As with other SparkFun breakout boards using I2C, this sensor features on-board pull-up resistors to make getting started quick and easy. However, you may need to disconnect these pull-ups when using other devices on the I2C bus that also have these pull-ups. You can disconnect these by using some solder wick to remove the solder from the pads on the front of the board highlighted in the image below.

MAG3110 Pull-up Pad

Pin Functions

MAG3110 Pins

The MAG3110 breakout doesn't have many pins, which makes it very easy to hookup! You just need to give it a supply voltage up to 3.6V(VCC), ground (GND), and the I2C bus lines for communication. These are the SDA and SCL pins.

VCCSupply Voltage (1.95V to 3.6V)
GNDMust be connected to ground
SDASerial Data pin for I2C Communication
SCLSerial Clock pin for I2C Communication
INTInterrupt pin -- high when new data is ready

You may notice there is one last pin -- the INT pin. This stands for INTerrupt. Inside the MAG3110 there is a register that can tell you if the sensor has new data for you to read. The INT pin is hard-wired to this register and outputs a logic high when new data is ready. When you read data from the sensor this register is automatically cleared to 0.

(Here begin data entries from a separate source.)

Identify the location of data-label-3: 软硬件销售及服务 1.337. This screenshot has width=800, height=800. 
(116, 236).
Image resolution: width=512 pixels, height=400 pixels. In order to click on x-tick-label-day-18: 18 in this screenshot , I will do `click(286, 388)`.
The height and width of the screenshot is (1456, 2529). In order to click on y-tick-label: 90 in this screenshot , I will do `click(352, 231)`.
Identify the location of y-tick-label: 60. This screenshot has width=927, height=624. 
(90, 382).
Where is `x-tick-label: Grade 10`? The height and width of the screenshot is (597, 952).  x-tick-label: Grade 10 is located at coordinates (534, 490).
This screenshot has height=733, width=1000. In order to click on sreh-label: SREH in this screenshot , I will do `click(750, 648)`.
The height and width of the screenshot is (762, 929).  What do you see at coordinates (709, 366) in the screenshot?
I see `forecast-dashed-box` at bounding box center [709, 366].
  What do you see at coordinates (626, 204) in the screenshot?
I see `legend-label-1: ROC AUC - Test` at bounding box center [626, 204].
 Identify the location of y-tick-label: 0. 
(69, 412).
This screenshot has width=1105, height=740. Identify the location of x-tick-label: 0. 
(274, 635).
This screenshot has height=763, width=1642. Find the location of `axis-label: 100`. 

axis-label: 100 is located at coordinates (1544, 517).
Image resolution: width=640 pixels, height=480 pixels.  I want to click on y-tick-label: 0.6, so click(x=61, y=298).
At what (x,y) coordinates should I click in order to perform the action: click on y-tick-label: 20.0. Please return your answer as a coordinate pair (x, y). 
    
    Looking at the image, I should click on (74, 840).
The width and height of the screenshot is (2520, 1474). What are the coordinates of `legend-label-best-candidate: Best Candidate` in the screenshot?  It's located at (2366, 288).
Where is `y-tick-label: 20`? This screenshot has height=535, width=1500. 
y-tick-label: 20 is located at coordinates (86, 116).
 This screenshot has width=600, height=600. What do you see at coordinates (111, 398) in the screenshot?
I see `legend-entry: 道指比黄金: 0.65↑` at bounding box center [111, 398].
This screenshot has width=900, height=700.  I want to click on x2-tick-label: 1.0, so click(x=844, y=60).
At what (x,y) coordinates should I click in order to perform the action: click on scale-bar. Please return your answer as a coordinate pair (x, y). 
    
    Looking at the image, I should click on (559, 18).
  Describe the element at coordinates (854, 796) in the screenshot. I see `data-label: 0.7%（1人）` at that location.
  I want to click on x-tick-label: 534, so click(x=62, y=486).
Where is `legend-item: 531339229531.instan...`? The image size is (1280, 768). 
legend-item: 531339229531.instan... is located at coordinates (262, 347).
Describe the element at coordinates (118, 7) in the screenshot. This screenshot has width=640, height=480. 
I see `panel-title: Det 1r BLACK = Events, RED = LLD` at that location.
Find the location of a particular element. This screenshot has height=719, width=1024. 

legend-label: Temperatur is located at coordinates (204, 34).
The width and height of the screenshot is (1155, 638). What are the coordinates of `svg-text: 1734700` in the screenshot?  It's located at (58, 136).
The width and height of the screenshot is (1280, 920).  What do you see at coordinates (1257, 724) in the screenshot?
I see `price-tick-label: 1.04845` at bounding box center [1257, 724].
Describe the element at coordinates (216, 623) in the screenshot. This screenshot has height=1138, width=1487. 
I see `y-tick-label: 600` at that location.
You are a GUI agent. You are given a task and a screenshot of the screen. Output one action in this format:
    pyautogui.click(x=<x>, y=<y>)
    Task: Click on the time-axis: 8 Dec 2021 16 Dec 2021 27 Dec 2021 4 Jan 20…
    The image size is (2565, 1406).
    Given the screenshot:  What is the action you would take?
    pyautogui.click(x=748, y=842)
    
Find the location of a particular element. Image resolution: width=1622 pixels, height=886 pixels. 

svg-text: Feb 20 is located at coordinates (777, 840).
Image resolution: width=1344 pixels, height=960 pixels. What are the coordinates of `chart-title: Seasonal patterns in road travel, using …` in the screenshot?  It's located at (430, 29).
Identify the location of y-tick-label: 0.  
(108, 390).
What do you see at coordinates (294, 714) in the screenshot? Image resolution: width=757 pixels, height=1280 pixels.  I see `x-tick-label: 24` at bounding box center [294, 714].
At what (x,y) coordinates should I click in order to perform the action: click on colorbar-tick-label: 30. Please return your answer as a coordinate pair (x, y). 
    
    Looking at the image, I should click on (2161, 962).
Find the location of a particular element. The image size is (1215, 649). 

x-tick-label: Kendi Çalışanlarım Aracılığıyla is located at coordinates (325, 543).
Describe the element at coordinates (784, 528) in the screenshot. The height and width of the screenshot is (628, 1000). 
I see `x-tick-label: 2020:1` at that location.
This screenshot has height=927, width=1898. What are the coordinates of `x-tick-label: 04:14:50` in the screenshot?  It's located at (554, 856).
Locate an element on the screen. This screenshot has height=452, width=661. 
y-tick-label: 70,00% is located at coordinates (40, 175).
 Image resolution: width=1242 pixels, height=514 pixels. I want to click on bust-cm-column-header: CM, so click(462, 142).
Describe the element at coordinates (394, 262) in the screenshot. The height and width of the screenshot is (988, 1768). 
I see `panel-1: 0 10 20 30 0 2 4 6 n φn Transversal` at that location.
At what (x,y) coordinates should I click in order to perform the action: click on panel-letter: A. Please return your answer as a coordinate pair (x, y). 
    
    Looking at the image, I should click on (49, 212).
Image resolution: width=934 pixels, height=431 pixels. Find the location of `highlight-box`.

While you can just continuously read values from the sensor regardless of whether it's new, this is inefficient both in terms of power and processor cycles. A better way is to trigger reading data when this pin goes high. But if all you want to do is get a reading and don't care about efficiency, then don't worry about connecting this pin!

If you are an advanced user, the INT pin can be setup by using an external interrupt. Note that I found this difficult to achieve without weird results. I believe the Arduino Wire (I2C) or Serial libraries use interrupts and it conflicts with this. If you are using a different platform, it may work better.